- **REQUIRED TASK**
Can you shift the coordinates by adding 33 to every number in them, and write out each line again from the start of the listing through the line that contains "企业新闻 (672, 310)", with the opening line unchanged and nothing past that point?

Records excerpted from a collection:
──────────────────────────────

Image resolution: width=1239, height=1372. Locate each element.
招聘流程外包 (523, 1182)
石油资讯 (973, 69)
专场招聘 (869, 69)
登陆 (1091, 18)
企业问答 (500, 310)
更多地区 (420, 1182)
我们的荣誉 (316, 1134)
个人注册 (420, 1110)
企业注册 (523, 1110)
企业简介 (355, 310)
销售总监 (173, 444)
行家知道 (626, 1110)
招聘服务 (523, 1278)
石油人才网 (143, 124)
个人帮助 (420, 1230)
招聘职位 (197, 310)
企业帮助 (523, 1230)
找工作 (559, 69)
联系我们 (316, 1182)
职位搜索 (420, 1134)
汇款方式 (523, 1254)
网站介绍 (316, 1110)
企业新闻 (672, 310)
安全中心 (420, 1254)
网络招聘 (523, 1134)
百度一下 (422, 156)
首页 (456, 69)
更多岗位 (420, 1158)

──────────────────────────────

- **COMPLETE RESPONSE**
Image resolution: width=1239, height=1372. Locate each element.
招聘流程外包 (556, 1215)
石油资讯 (1006, 102)
专场招聘 (902, 102)
登陆 (1124, 51)
企业问答 (533, 343)
更多地区 (453, 1215)
我们的荣誉 (349, 1167)
个人注册 (453, 1143)
企业注册 (556, 1143)
企业简介 (388, 343)
销售总监 (206, 477)
行家知道 (659, 1143)
招聘服务 (556, 1311)
石油人才网 (176, 157)
个人帮助 (453, 1263)
招聘职位 (230, 343)
企业帮助 (556, 1263)
找工作 (592, 102)
联系我们 (349, 1215)
职位搜索 (453, 1167)
汇款方式 (556, 1287)
网站介绍 (349, 1143)
企业新闻 (705, 343)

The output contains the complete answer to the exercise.